When a major part of an organization’s mission is to provide in-person English as a Second Language (ESL) classes to Atlanta’s Latino community and a pandemic strikes, what do they do? How do they continue to offer classes, encourage existing students to return to class, and increase new enrollment?
For LaAmistad, a non-profit organization whose mission is “to prepare Latino students and families for success through academic and life enrichment programs,” their options broadened when a group of four Evening MBA students from the Georgia Tech Scheller College of Business joined the organization this summer to provide pro bono consulting aimed at increasing engagement and enrollment in their ESL classes, or “English for Successful Living” as LaAmistad likes to say.
The non-profit organization primarily serves adults aged 18 years and older with the average age being 30. Many speak little or no English and come to LaAmistad to help them become more productive individuals by learning how to speak English for employment, housing, and other opportunities.
“We recognized that we weren’t reaching the people that we need to help and to have the pro bono consulting MBAs help us to do that is huge for us. It just ties into the bigger picture,” said Briana Reeves, Director of LaAmistad’s ELS program. The MBA students were part of the Pro Bono Consulting Practicum, under the direction of Terry Blum, Tedd Munchak Chair in Entrepreneurship, ADVANCE Professor, and Faculty Director of the Institute for Leadership and Social Impact. They brought knowledge that addressed what LaAmistad needed to reach their goals. For the students, they quickly identified the most feasible way to encourage students to attend classes virtually was to increase LaAmistad’s online presence.
“Since the beginning of Covid-19, LaAmistad was suffering with their enrollment numbers. They were failing to convert their in-person students into virtual students. The project team’s three goals for the semester were to assess LaAmistad’s ESL marketing and communication activities; establish standards, norms, and guidelines for marketing in the post-Covid era; and create a tactical plan to ease implementation and enable success,” said Marilia Brocchetto, MBA ’21.
The team consisted of Brocchetto; Sam Boyd, MBA ’21; Daniel Diaz, MBA ’21; and Kelsi Swenson, MBA ’21. They identified these three initiatives for reaching potential students. “Our client’s goal was to grow their student base by 35% for the summer semester,” said Brocchetto, and according to the statistics, they accomplished that goal abundantly.
“By leveraging the strengths of each team member as well as the buoyant enthusiasm of LaAmistad’s ESL program director, the team was able to propose solutions and instill a willingness to try data-driven, out of the box ideas,” said Diaz.
In assessing LaAmistad’s marketing and communications needs, the team identified their website and social media presence as real opportunities to increase student outreach virtually, since the traditional in-person partnerships that LaAmistad had established with churches and other organizations for in-class teaching facilities were impossible.
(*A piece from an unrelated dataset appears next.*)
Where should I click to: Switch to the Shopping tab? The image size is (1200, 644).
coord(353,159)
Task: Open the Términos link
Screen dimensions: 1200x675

The team increased SEO on the website as well as Facebook engagement after identifying the platform as the one most used by students.
“The tools they gave us allowed us to keep the students engaged,” said Reeves. In addition to reconfiguring their website, SEO, and social media, the team identified print and email campaigns to grow awareness of the program at a price point LaAmistad could afford. “Things like user experiences on the website and email content can make or break a customer experience and a balance of big picture thinking and attention to detail are key to providing successful solutions,” said Boyd.
Their recommendations paid off. According to Reeves, from April to June, LaAmistad had 33 students. By July, 44 students were enrolled in the program. The team finished their project in August and for their fall enrollment, LaAmistad had increased enrollment to 82 students including two international students from Brazil and Guatemala.
As for the students’ experience, Diaz states, “From a personal perspective, words escape me when trying to verbalize how fulfilling it was serving LaAmistad and using the team’s collective experience and strengths to help them get momentum for their ESL program.”
Swensen agreed. “What’s really rewarding about working for a non-profit is that they are so low on resources because they have small budgets and resources. You can make a difference in a non-profit.”
The team recommended the Pro Bono Consulting Practicum to future MBAs as well. “It was great to see how we could actually help a non-profit in our area do well. It was rewarding to be able to team up with them and help them work through a problem. It also felt good to give back to the community,” summarized Brocchetto.